No team embodies the “It’s not how you start, but how you finish” mantra quite like the Red Sox, though that’s probably not something they take pride in.
With a star-studded heart of the order, Boston entered Sunday ranked fourth in the Majors in team OPS (.756). Yet their leadoff spot lagged almost 100 points behind, at an MLB-worst .662. The revolving door at leadoff has most prominently featured Kiké Hernández (45 starts), but Christian Arroyo (nine), Marwin Gonzalez (seven), Danny Santana (seven) and Michael Chavis (four) have also taken a turn.
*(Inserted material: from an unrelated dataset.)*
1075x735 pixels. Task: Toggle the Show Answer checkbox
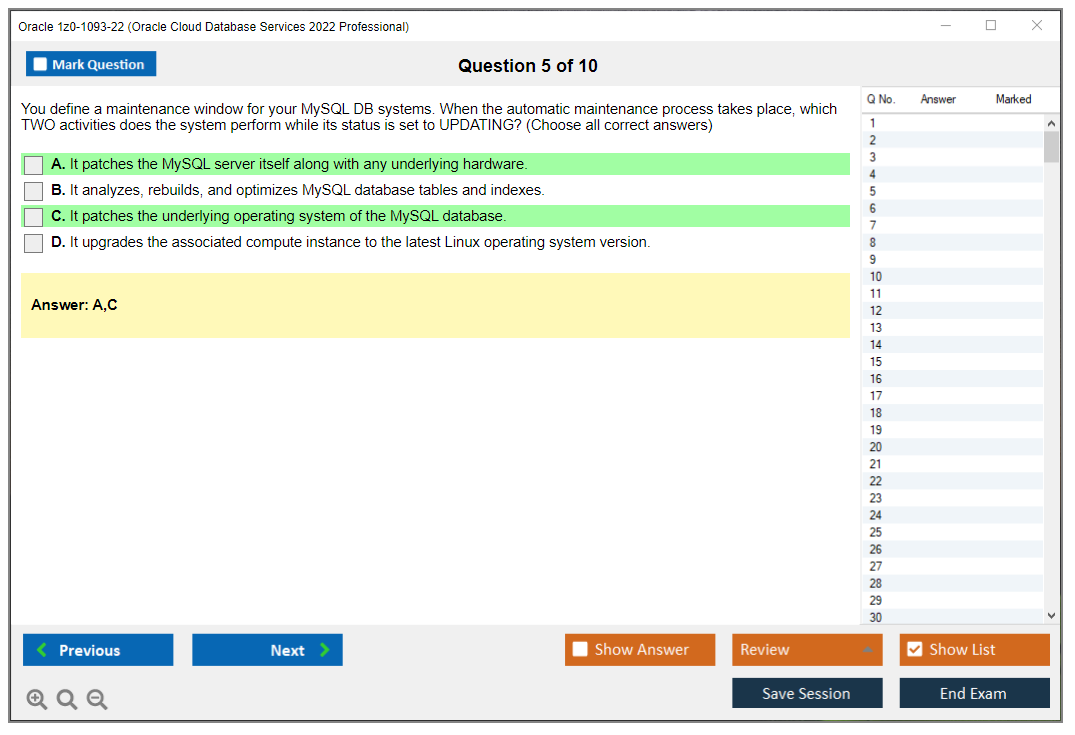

“We’re working on it, trying to find good matchups, and hopefully the guy we put in the leadoff spot comes through,” manager Alex Cora said. “We’re trying to be consistent, but we haven’t been. That’s real.”
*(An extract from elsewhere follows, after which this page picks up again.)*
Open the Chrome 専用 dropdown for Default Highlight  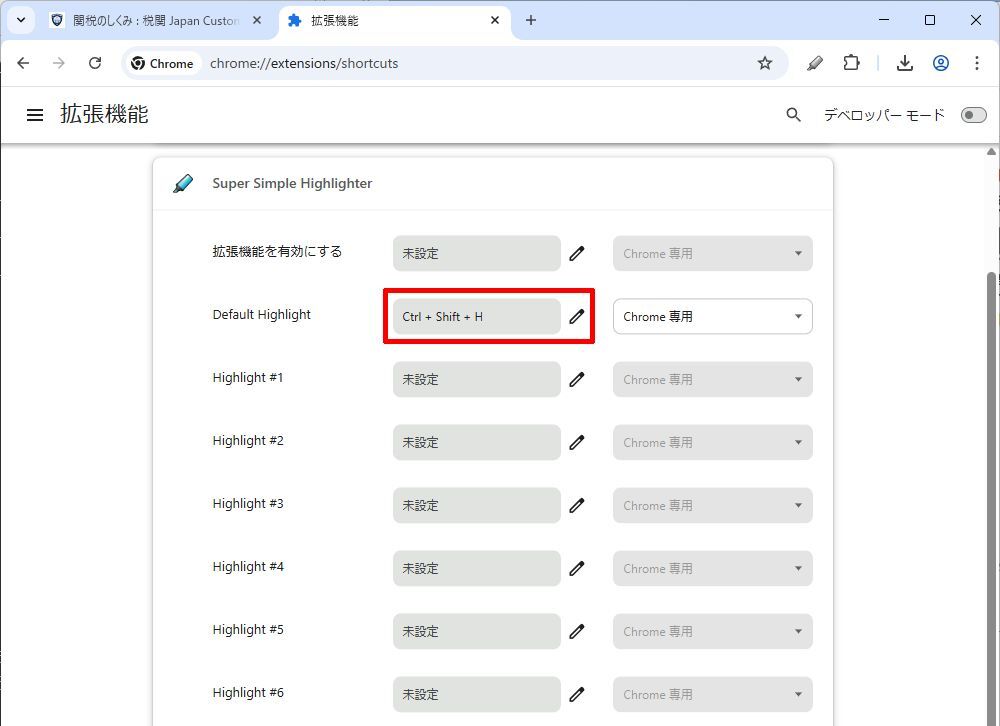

Recent games have magnified the problem. Four of the auditionees (with the exception of Chavis, who was optioned to the Minors this past week) have appeared at leadoff at least once in the previous 11 games, and the combined results: 7-for-46 (.152), three doubles, two walks, four runs scored, four RBIs and 12 strikeouts.
That's a .152/.188/.217 slash line (.405 OPS), which isn’t nearly good enough for the lineup spot that sees the most at-bats. Based on win probability, 10 of the past 11 leadoff performances have negatively affected Boston’s chance to win. In total, the 11 recent scores combine for a -.287 WPA. Over a full season, that’d be -4.23 WPA, or the value of more than four losses.
“Somebody has to step up,” Cora said. “Somebody has to come through.”
The right-handed-hitting Arroyo was expected to have his chance to win the role against Tampa Bay's lefty starters in a key series starting on Tuesday, but he exited Sunday's 7-3 series-finale loss to the Royals with a right shin bone bruise.
If the Red Sox can find even league average production from the leadoff spot, it’s easy to see how much more productive the offense could become. Their Nos. 2-5 hitters -- Alex Verdugo, J.D. Martinez, Xander Bogaerts and Rafael Devers -- all have a 120 OPS+ or better.
Cora was asked about, say, moving Verdugo up to leadoff, where he started 33 games last season. But he doesn’t want to tinker with the part of his lineup that isn’t broken.
“For now, we’re gonna keep these guys where they’re at,” Cora said. “There’s other pieces that we don’t want to move where they’re at, and we feel comfortable where we’re at with that group.”
Dalbec’s hot streak
First baseman Bobby Dalbec entered Sunday with an eight-game hitting streak, and one small tweak is largely responsible for that.
Dalbec began choking up on his bat about a week ago, which has shortened his swing and made it easier for him to bring the barrel to the ball.
“Easy way to create more time for myself and that’s what I needed to do,” he explained. “So if I am a little bit tardy, I have that to help me out a little bit.”
The adjustment is one he implemented on his own, and although choking up isn’t a new concept to him, the rookie has never done it so consistently. Of course, why stop now when he’s battering the ball to all fields?
On Saturday, Dalbec went 3-for-3 with a triple, a home run and three RBIs. The home run, as well as his second-inning single, were struck sharply to the opposite field. When he’s doing that, he knows his timing at the plate is where it needs to be.
“I haven’t really been trying to pull the ball this season,” Dalbec said. “I’ve just been late and rushed so it looks like that.”
Not so much these days, though. All 11 of his hits during the eight-game streak came with an exit velocity of 97.6 mph or higher. In that span, his OPS (.699) surged by more than 100 points.
“I’m just trying to ride the wave, you know?” he said. “Let go of things quicker, just not really put as much pressure on myself, day to day, pitch to pitch. Just trying to have more fun.”